Le Corbusier’s first theoretical statement on Urbanism starts with a eulogy of the straight line and the right angle as means by which man conquers nature. The first two paragraphs of The City of Tomorrow contrast man’s way with the pack-donkey’s way:
“Man walks in a straight line because he has a goal and knows where he is going; he has made up his mind to reach some particular place and he goes straight to it. The pack-donkey meanders along, meditates a little in his scatter-brained and distracted fashion, he zig-zags in order to avoid larger stones, or to ease the climb, or to gain a little shade; he takes the line of least resistance.”
Le Corbusier admires the urban order of the Romans and rejects our sentimental attachment to the picturesque irregularity of the medieval cities: “The curve is ruinous, difficult and dangerous; it is a paralyzing thing.”
Le Corbusier insists that “the house, the street, the town … should be ordered; … if they are not ordered, they oppose themselves to us.” Le Corbusier’s limitation is not his insistence upon order but his limited concept of order in terms of classical geometry.
Complexity theory in general, and the research of Frei Otto in particular, have since taught us to recognize, measure and simulate the complex patterns that emerge from processes of self-organisation. Phenomena like the “donkey’s path” and the urban patterns resulting from unplanned settlement processes can now be analyzed and appreciated in terms of their underlying logic and rationality, i.e. in terms of their hidden regularity and related performative power.
 

 Le Corbusier realized that although “nature presents itself to us as a chaos … the spirit which animates Nature is a spirit of order ”. However, his understanding of nature’s order was limited by the science of his day. Today we can reveal the complex order of those apparently chaotic patterns by means of simulating their lawful “material computation”.
Our parametricist sensibility gives more credit to the “pack-donkey’s path” as a form of recursive material computation than to the simplicity of clear geometries that can be imposed in one sweeping move.
Frei Otto’s pioneering work on natural structures included work on settlement patterns. He starts with the distinction/relation of occupying and connecting as the two fundamental processes that are involved in all processes of urbanisation. His analysis of existing patterns was paralleled by analogue experiments modelling crucial features of the settlement process.
He distinguished distancing and attractive occupations. For distancing occupation he used magnets floating in water and for attractive occupation he used floating polystyrene chips. A more complex model integrates both distancing and attractive occupation whereby the polystyrene chips cluster around the floating magnetic needles that maintain distance among themselves. The result closely resembles the typical settlement patterns found in our real urban landscapes.

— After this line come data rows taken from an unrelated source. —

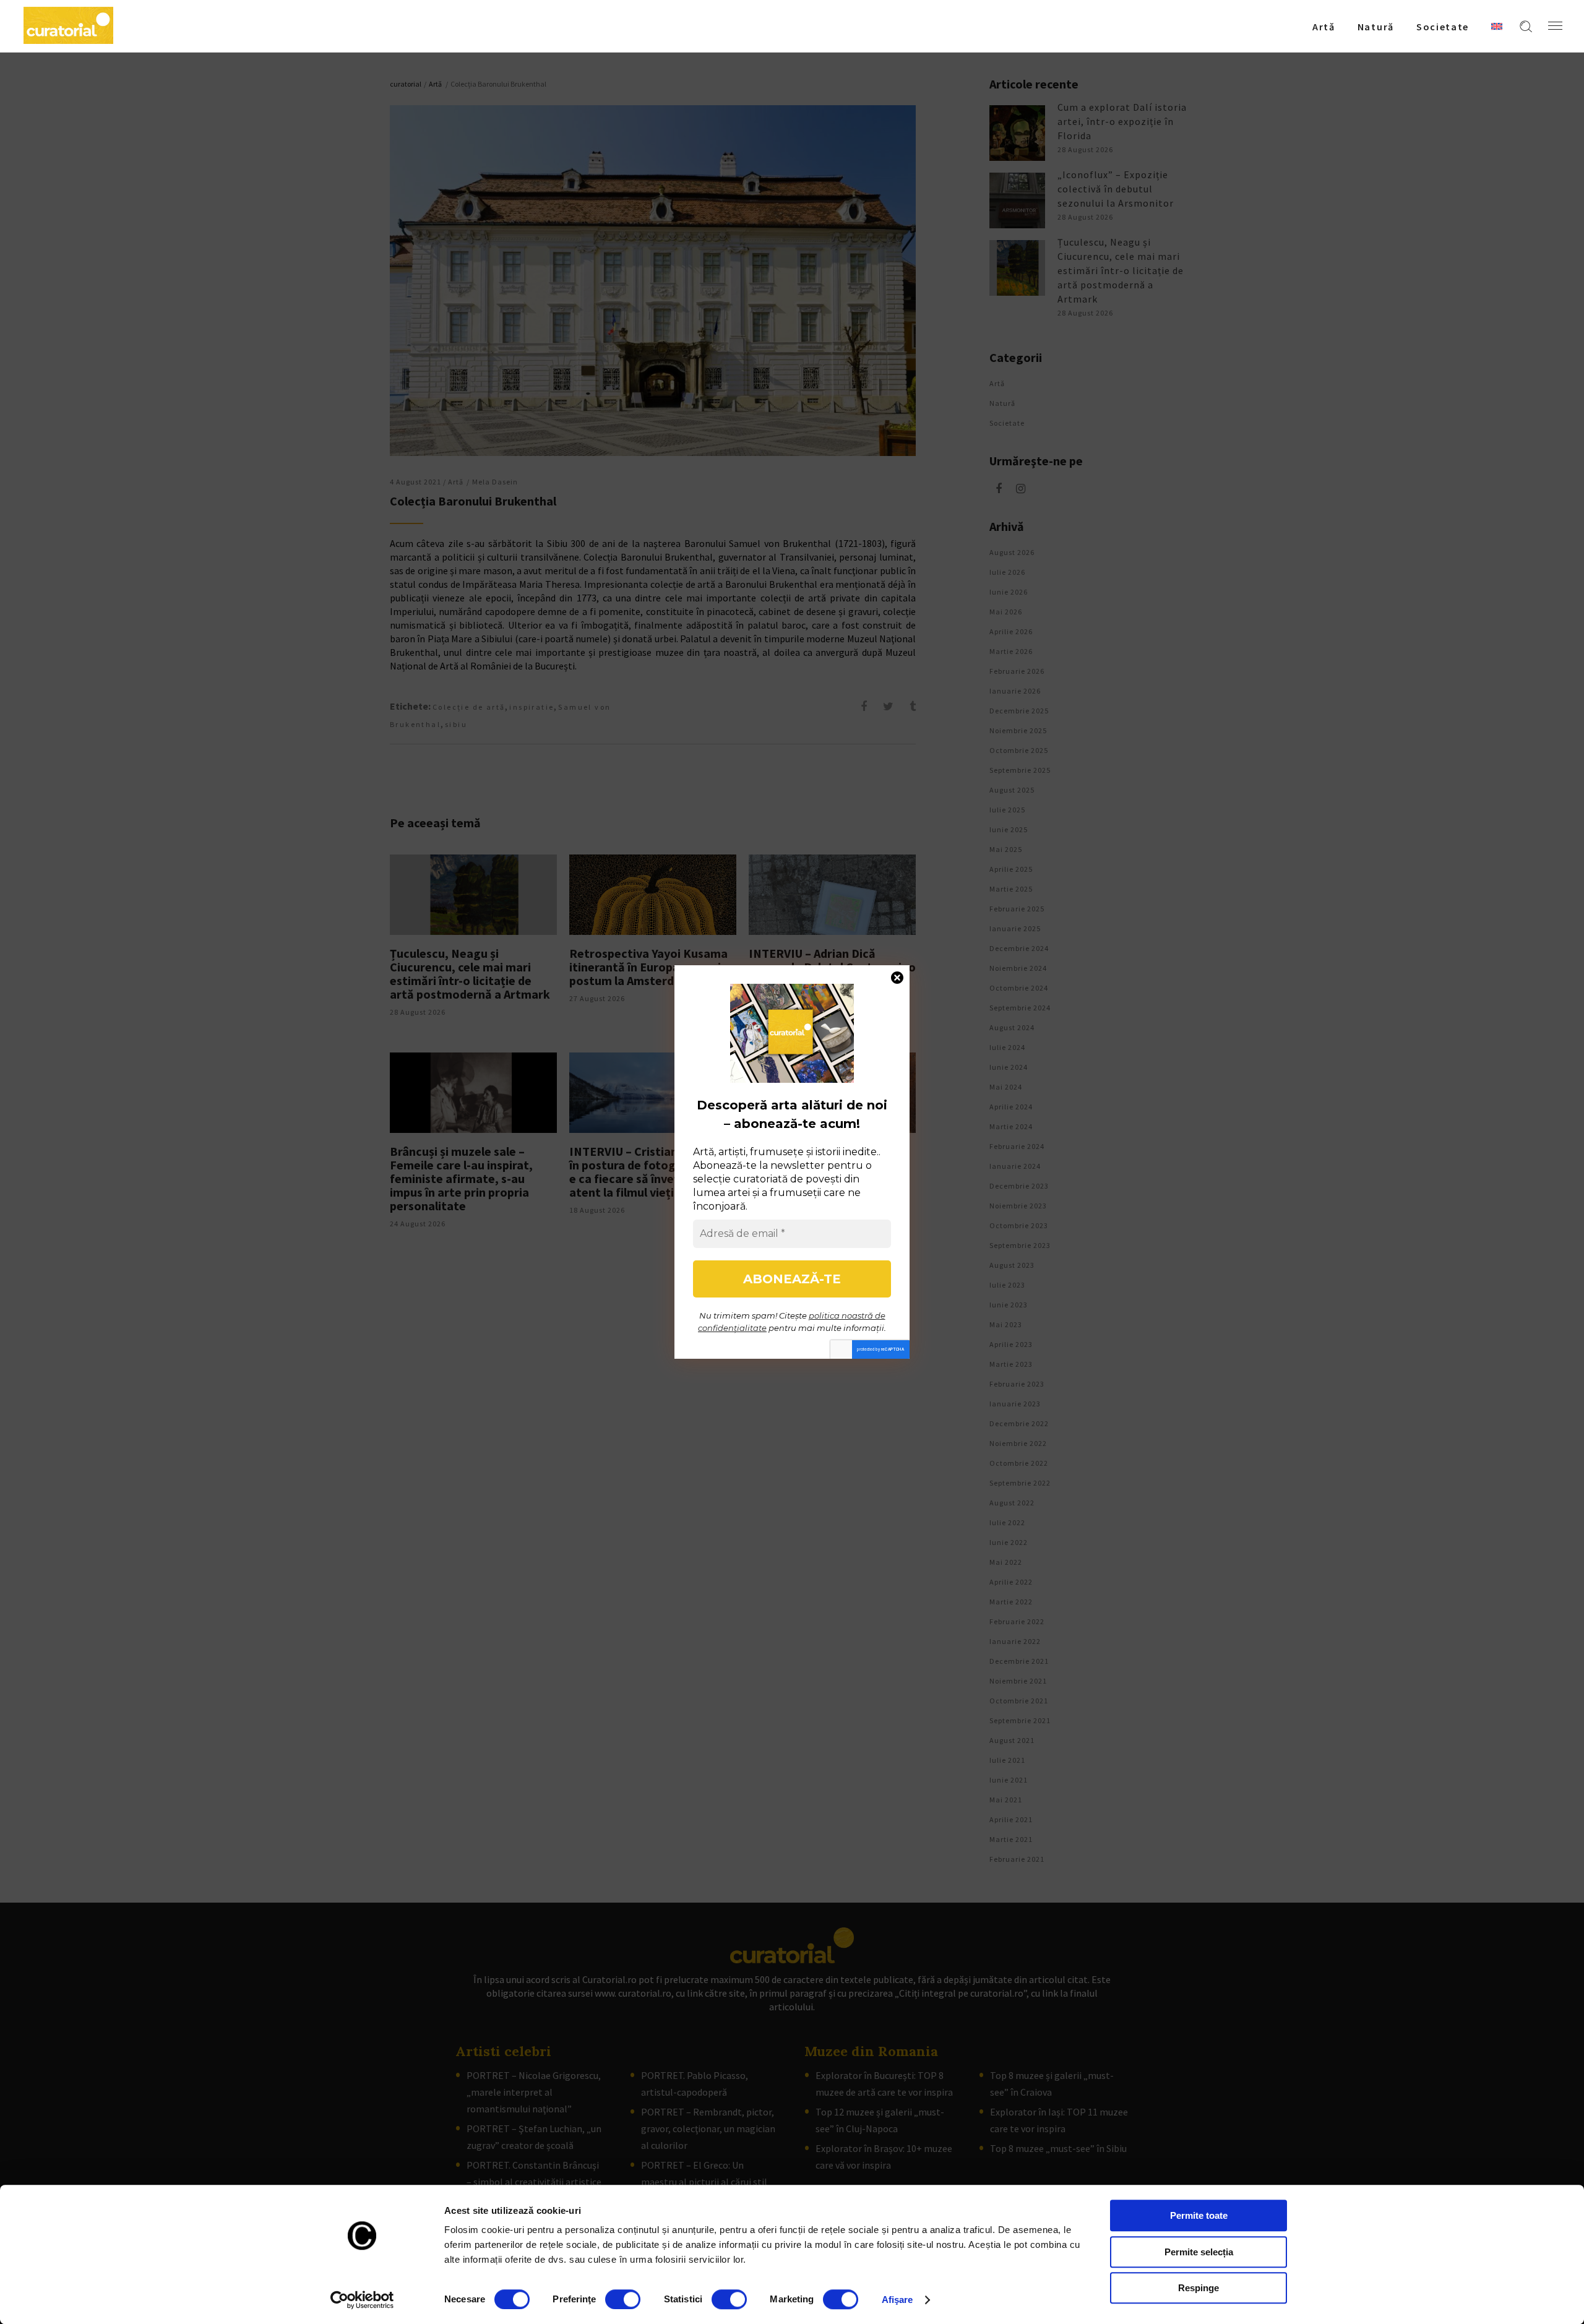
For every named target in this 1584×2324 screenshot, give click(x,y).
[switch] (622, 2299)
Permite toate (1199, 2215)
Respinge (1198, 2288)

                                        Figure 4: Case study : Frei Otto


1.2          Case study: Frei Otto, Occupation with simultaneous distancing and attracting forces,
Institute for Lightweight Structures (ILEK), Stuttgart, Germany, 1992
Analogue models for the material computation of structural building forms (form-finding) are the hallmark of Frei Otto’s research institute. The same methodology has been applied to his urban simulation work. The model shown integrates both distancing and attractive occupations by using polystyrene chips that cluster around the floating magnetic needles that maintain distance among themselves.

                          Figure 5: Frei Otto, Apparatus for computing minimal path systems,
                          Institute for Lightweight Structures (ILEK), Stuttgart, 1988.